1) Second bag is much lighter in color. The first bag was a darker brown, and the second bag looks more like a "corn based" food.

2) Odor: The first bag had a an apparent smell of fish upon opening the bag. I expected this, because the food does contain an abundance of fish.
Second bag, smells more like a regular dog food, with a corn based.

I'm not making any accusations, but I do intend to contact Orijen, and send them samples.
I'd hate to think that a name brand like Orijen, would have such a variance from one bag to another.


----------



## Chance&Reno (Feb 21, 2012)

Anthony8858 said:


> I started Kira on Orijen Regional Red a few weeks ago.
> 
> I just purchased my second bag, and I immediately noticed that it was NOT the same food as the first bag.
> 
> ...


I am not familiar with that brand as I have never used it.
If your food is manufactured anywhere but the US, this could be the reason why you have variances. Check where the food is manufactured and does it meet the AAFCO guidlines if you are in the USA. Also, does the company oversee the production product or farm it out with no oversight with the process?


----------



## jprice103 (Feb 16, 2011)

I've noticed this exact issue which a few of the foods I've tried. One of the main reasons that I went to Life's Abundance! I never have to worry about this now!


----------



## Clyde (Feb 13, 2011)

I have never noticed this although I do often switch between formulas so if there were batch differences it wouldn't really be a big deal in my house.

I also feed mainly Acana but I have fed Orijen also.


----------



## Quinnsmom (Dec 27, 2008)

Email them and ask. I've found that they are quite responsive to questions. Acana and Origen are produced in Alberta, Canada, locally sourced ingredients, no co-packers. I've used Acana "Lamb and Apple" and "Pacifica" for a couple of years for my allergic boy with excellent results.


----------



## RocketDog (Sep 25, 2011)

I remember reading on their site about how the food can vary because it IS regional and they use what is in abundance at that time, and that changes. 
I would for sure check it out and email them.


----------



## Anthony8858 (Sep 18, 2011)

RocketDog said:


> I remember reading on their site about how the food can vary because it IS regional and they use what is in abundance at that time, and that changes.
> I would for sure check it out and email them.


If that's the case, them I'm not too happy.

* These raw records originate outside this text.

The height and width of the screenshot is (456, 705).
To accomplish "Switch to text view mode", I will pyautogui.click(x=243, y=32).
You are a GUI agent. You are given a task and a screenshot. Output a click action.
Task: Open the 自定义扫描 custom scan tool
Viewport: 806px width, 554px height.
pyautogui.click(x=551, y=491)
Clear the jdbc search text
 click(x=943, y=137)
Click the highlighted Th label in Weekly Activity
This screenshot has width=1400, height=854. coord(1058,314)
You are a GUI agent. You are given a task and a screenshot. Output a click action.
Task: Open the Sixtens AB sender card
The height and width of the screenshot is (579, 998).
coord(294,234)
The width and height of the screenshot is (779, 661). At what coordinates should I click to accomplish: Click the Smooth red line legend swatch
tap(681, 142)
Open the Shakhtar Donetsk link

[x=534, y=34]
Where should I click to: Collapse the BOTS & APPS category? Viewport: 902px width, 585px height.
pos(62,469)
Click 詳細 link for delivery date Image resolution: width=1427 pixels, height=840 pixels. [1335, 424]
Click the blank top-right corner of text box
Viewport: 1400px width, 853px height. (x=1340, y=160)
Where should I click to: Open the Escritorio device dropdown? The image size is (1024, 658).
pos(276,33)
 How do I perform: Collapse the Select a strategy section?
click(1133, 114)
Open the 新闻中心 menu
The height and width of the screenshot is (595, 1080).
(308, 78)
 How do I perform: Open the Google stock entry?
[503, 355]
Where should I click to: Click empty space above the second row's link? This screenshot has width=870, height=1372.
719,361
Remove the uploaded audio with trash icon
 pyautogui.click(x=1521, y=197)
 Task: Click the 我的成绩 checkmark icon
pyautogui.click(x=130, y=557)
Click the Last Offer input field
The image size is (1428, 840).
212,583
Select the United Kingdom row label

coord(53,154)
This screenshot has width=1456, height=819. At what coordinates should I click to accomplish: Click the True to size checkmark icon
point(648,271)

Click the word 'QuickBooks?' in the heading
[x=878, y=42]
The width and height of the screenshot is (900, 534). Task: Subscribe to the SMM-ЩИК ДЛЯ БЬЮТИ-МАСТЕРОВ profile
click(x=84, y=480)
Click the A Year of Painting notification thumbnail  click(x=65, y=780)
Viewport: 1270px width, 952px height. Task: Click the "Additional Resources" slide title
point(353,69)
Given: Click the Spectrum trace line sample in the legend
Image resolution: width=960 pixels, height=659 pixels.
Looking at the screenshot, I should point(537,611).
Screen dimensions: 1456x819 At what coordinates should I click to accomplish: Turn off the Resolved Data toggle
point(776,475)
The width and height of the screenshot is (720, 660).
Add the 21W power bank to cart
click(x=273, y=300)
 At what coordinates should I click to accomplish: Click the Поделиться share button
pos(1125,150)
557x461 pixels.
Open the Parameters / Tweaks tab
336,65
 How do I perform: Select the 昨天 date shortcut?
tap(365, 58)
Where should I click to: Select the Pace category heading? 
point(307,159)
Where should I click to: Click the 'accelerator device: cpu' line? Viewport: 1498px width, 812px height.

When I go into the store, if I didn't make a lot of money this month, the cost doesn't vary. I may not have an abundance of funds. Do I give them less?
I believe in quality control, especially when you're paying top dollar.

Having an abundance of one food item over another, IMO, can drastically alter what it is we pay for on the label.

The label does NOT change to reflect the changes in ingredients.

Yes, I'm grumpy today


----------



## Anthony8858 (Sep 18, 2011)

jprice103 said:


> I've noticed this exact issue which a few of the foods I've tried. One of the main reasons that I went to Life's Abundance! I never have to worry about this now!


Your "Life's abundance" caught my attention.

It looks like a nice food.


----------



## CarrieJ (Feb 22, 2011)

Quinnsmom said:


> Email them and ask. I've found that they are quite responsive to questions. Acana and Origen are produced in Alberta, Canada, locally sourced ingredients, no co-packers. I've used Acana "Lamb and Apple" and "Pacifica" for a couple of years for my allergic boy with excellent results.


I agree, they are quick to respond to questions. Alice has been on Regional Red now for about nine months and is doing great on it. I worried about the protein content at first ( a bit on the high side for a dog "with no job") but it has really been working good with her ataxia.
I have also noticed that both dogs have good stools. 
If they change the source of their meat products it hasn't affected my dog in anyway. It's still processed within house so to speak. (not offshore)
I still put a tablespoon of plain yogurt for her ears and I really don't know if I need to put yogurt in. She just likes her "ice cream" ....so I add it.


----------



## trudy (Aug 25, 2008)

I have never heard that they change the food, and they are every bit as good as a US based company for quality. I have fed Origen or Acana for years...Once they did change the formula and I called since the dogs reacted differently, and they sent 3 large bags free. The dogs got looser stool, and when i questioned them they sent the bags immediately. Sometiems the bags are no langer vacuum packed adn I would wonder if there was a hole in the bag and it had started spoiling. I always ensure my bags are vacuum packed, I don't mind if they get a small hole on my way home and loose the vacuum since I dump it into a container and we go through it quickly, contact them and I know they will replace it. And no I don't work for them or have any affiliations


----------



## doggiedad (Dec 2, 2007)

i think the bags are treated so the food last longer
so it's better to keep the food in the bag. place
the open bag in the container. check with Orijen
to find out about the bag.



trudy said:


> I have never heard that they change the food, and they are every bit as good as a US based company for quality. I have fed Origen or Acana for years...Once they did change the formula and I called since the dogs reacted differently, and they sent 3 large bags free. The dogs got looser stool, and when i questioned them they sent the bags immediately. Sometiems the bags are no langer vacuum packed adn I would wonder if there was a hole in the bag and it had started spoiling. I always ensure my bags are vacuum packed, I don't mind if they get a small hole on my way home and loose the vacuum
> 
> >>>> since I dump it into a container<<<<
> 
> and we go through it quickly, contact them and I know they will replace it. And no I don't work for them or have any affiliations


----------



## doggiedad (Dec 2, 2007)

i think Regional Red is a type with different
formulas and flavors. i bought a bag yesterday
and it's 75%-25%-0. the mix is wild boar, lamb,
pork and bison (Regional Red meat formula).
check your labels.


----------



## Anthony8858 (Sep 18, 2011)

doggiedad said:


> i think Regional Red is a type with different
> formulas and flavors. i bought a bag yesterday
> and it's 75%-25%-0. the mix is wild boar, lamb,
> pork and bison (Regional Red meat formula).
> check your labels.


Yes, it's the same Regional Red. Same bag. I still had the old bag on top of the trash, so I checked to be certain.
No, it should NOT vary from one bag to another.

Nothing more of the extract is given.